Today's workplace is a world of commerce.  People used to trade goods and services within local communities; but trade today can easily extend across international borders. Offices in Europe and Australia outsource office work to people in Asia; and retailers anywhere can be competing with online stores anywhere in the world. The things that are sold are different too, and with every new scientific change or technological development; become even more different.

Knowledge, networking and brain power have never been so important to career or business success; but it is wrong to assume this is the same as gaining lots of qualifications.
Some of the most successful people in the world are people who dropped out of college or university courses before completing them; while some of the most highly qualified people are relatively unsuccessful; and under employed.

The world is changing, jobs come and go, industries hit dead ends, people outlive their usefulness in certain jobs. Be sure to build a career that always keeps long term opportunities open to you

Work today is a continual journey, it is not the end result of an interview - as it may have been (to an extent) in the past. 

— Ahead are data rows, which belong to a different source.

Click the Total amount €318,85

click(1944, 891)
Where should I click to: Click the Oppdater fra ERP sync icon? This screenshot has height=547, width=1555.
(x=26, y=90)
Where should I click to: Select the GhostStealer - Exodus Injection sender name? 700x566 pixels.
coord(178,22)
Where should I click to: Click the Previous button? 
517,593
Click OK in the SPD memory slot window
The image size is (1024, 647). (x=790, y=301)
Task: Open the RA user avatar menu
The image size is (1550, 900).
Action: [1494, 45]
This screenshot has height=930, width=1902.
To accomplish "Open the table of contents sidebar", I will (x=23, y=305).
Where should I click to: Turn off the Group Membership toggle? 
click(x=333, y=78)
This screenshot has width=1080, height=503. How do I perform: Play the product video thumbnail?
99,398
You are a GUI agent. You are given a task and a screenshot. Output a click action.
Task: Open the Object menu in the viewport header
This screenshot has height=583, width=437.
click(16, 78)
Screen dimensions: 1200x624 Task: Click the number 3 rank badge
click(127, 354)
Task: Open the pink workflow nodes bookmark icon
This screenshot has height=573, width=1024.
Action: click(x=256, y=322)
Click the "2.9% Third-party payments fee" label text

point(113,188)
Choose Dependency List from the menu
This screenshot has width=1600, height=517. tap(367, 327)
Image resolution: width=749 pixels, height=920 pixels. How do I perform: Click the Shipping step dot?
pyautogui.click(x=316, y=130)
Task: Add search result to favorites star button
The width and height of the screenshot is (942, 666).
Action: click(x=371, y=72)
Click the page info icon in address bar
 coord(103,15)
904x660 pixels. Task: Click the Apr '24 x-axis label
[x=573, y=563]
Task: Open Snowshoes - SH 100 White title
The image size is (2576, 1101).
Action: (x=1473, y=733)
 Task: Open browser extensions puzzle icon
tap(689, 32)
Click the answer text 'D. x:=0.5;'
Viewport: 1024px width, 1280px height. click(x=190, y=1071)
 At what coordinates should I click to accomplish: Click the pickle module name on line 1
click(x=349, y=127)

People start on one path that leads to another and to another. As a result most people have a number of different careers in their working life. For example you may train in massage therapy, work in that for a few years, then become interested in kinesiology and you choose to incorporate that into your massage therapy business. This leads you to consider the effects of nutrition on the human body so you decide to also study nutrition - you may continue and become a dietician. Later in life you have developed a great reputation for helping others in a range of professional capacities and you are offered teaching work. When you are teaching you see a gap in the texts available in your area of expertise and this leads you to writing a book. Your career has developed and changed and adapted as your knowledge and experience and opportunities have changed.  Your work life has become a journey rather than just a job. 

What is less changeable?
As we have already discussed - the world is changing so fast that jobs which will exist in a few years from now have probably not even been conceived yet. There are a lot of “general” areas of employment that do not change though.

For example:

  • People always have gardens and homes and need people to help create, maintain and repair their properties. The exact jobs that are involved here may change though. In the past we didn’t need a cable guy to connect cable TV or Internet. Maybe in the future we won’t need a cable guy either; but we will still live in a home and be connecting to the outside world.
  • People will always have health conditions that require treating. Treatments may change over time (for example from western to more alternative medicines), but there will always be need for health practitioners.
  • People will always need to eat, so there will always be employment in food production and distribution. 
  • People always need leisure time pursuits

People always need to develop and manage relationships with other people

What can change?

  • An industry can become centralised or relocated to another region.
  • A new way of providing certain goods or services can change, reducing the demand for, or the type of employees. For example the advent of self-service checkouts at supermarkets may increase the jobs for “technical support”, and production of machines, but reduce the number of jobs for checkout workers.
  • A service or product may go out of fashion and the quantity of opportunities in that industry may diminish. 
  • The raw materials or expertise may be lost, and an industry may fade.
  • Alternative goods or services may replace old ones, reducing the demand.
  • Ways of doing business changes, affecting industries. For example with the advent of the internet people started corresponding via email, rather than posting letters, reducing the need for postal services; however, with the increase in online shopping there are more parcels being posted (increase to postal service/courier services for packages), and less retail shopping.
  • Demands may change. For example as the “baby boomers” age, new growth markets such as health care are emerging.

The changeable nature of work doesn't need to be a bad thing. As demand for one product or service decreases, a new opportunity will emerge. There is extensive scope for success for people who see an opportunity and capitalise on it.

Change is a Two Edged Sword
On one hand, people can feel insecure when things change; but on the other hand, change can be exciting. 
Change can get the adrenalin going and present new challenges that motivate us into action and give us purpose in life. Without change, we never have an opportunity to improve.

What To Study
The best way to be prepared for new and unpredictable challenges in a rapidly changing world, is to choose courses that give you a solid and broad foundation in a discipline; and develop broad skills that can be applied to any job in any industry.

Our courses are developed to meet exactly these goals!

When you look for a course; look for something that will not only teach you the fundamentals of the subject, but also something that will challenge you to develop your links with the real world, follow your passions, build your problem solving and communication skills, and retain a very flexible outlook on your future possibilities. Courses that are "experiential" in nature (which ours are), will do this. Courses that tend to steer you into one particular career path may risk limiting your options when the world changes around you.

Do not under rate the value and importance of learning. This is critical. Don't over emphasise the qualification though. If you look at research, there are plenty of examples that show most people who study tertiary courses, end up working in things outside of the discipline which they studied; and many others work in industries which they have done little formal education in.